Villes et urbanisation de l’Arabie du Sud à l’époque préislamique

LES REPRÉSENTATIONS MENTALES DU CADRE GÉOGRAPHIQUE 

Le cadre géographique dans lequel nous envisageons notre étude correspond dans ses grandes lignes à une entité territoriale aujourd’hui unifiée, la république du Yémen et les régions frontalières, ce que nous désignons par Arabie du Sud. Calquer cette emprise géographique dans l’étude de la période préislamique est-elle pour autant cohérente etlégitime ? Cette unité est-elle uniquement une représentation mentale contemporaine ou trouve-t-elle sa raison d’être dans les représentations qu’avaient d’elles-mêmes les populations antiques ?
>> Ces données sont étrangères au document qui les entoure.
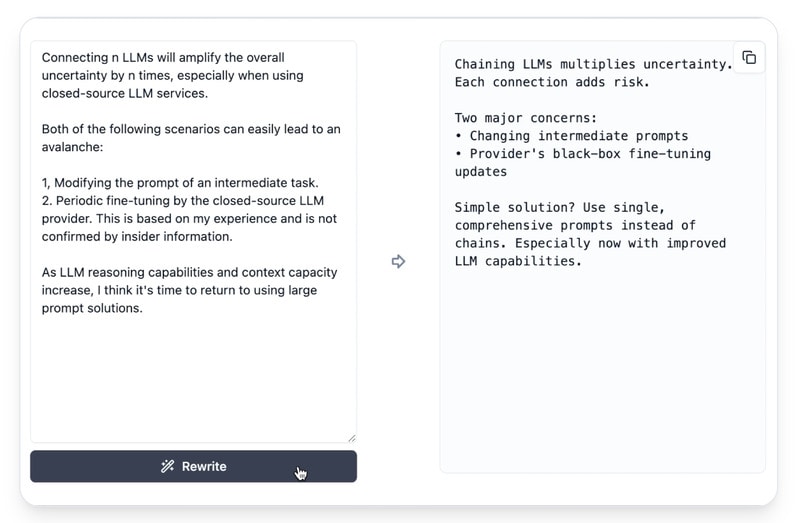Click the word "avalanche:" in the input text
The height and width of the screenshot is (523, 800).
coord(73,147)
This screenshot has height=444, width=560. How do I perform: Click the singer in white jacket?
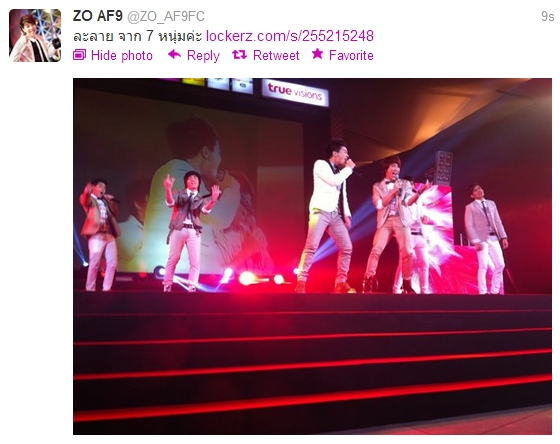[328, 215]
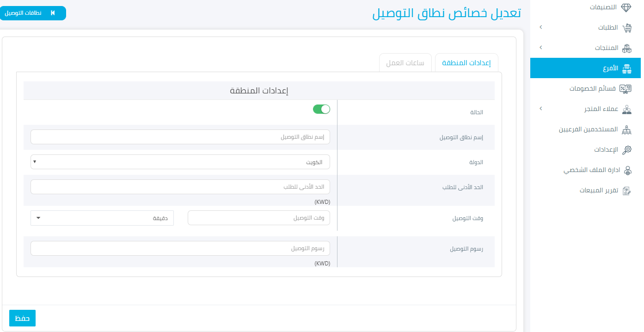Switch to the ساعات العمل tab
Image resolution: width=644 pixels, height=332 pixels.
(x=405, y=63)
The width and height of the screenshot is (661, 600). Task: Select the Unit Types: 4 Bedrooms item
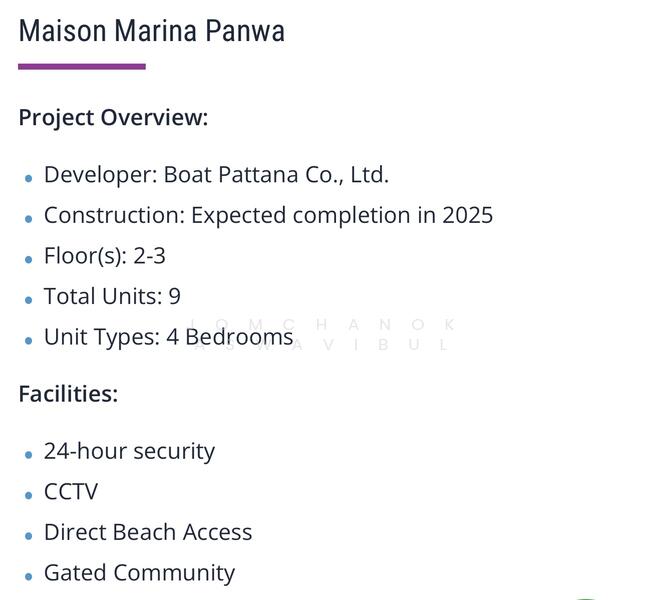tap(168, 337)
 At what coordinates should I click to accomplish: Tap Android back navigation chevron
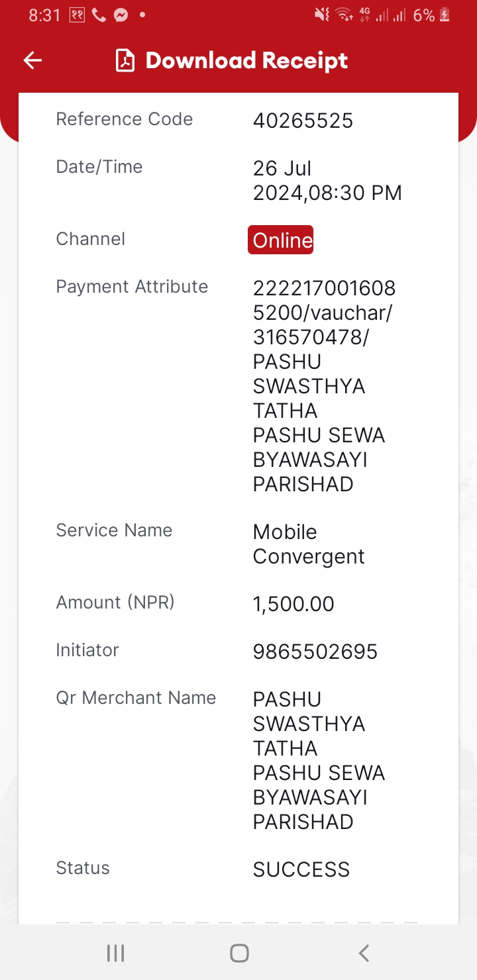pyautogui.click(x=363, y=953)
L’unification de la région sous une seule autorité est tardive ; elle n’est effective qu’à partir du règne de Shamir Yuhar‘ish au début du IVe s. Au Ier millénaire av. J.-C. et aux trois premiers siècles de l’ère chrétienne, le territoire est divisé en plusieurs royaumes indépendants dont l’identité se définit par la langue et lepanthéon(Figs 21-25). Dans son acception la plus large, le territoire en tant que référent identitaire est le royaume, ce dernier étant généralement mentionné de manière allusive . Au cours de la période préislamique, il n’est jamais fait mention d’un référent identitaire se rapportant à l’ensemble de l’Arabie du Sud. Si le terme Yamanat apparaît au IVe s., son acception reste ambiguë et ne semble pas désigner l’actuel Yémen, pas plus qu’il ne le désigne au cours de la période médiévale. Il est par ailleurs peu vraisemblable que la représentation mentale du territoire d’appartenance dépassât de beaucoup les limites des espaces cultivés environnants. Les monographies urbaines regroupées dans le cadre d’analyses régionales trouvent notamment leur raison d’être dans ce phénomène et leur intérêt en découle.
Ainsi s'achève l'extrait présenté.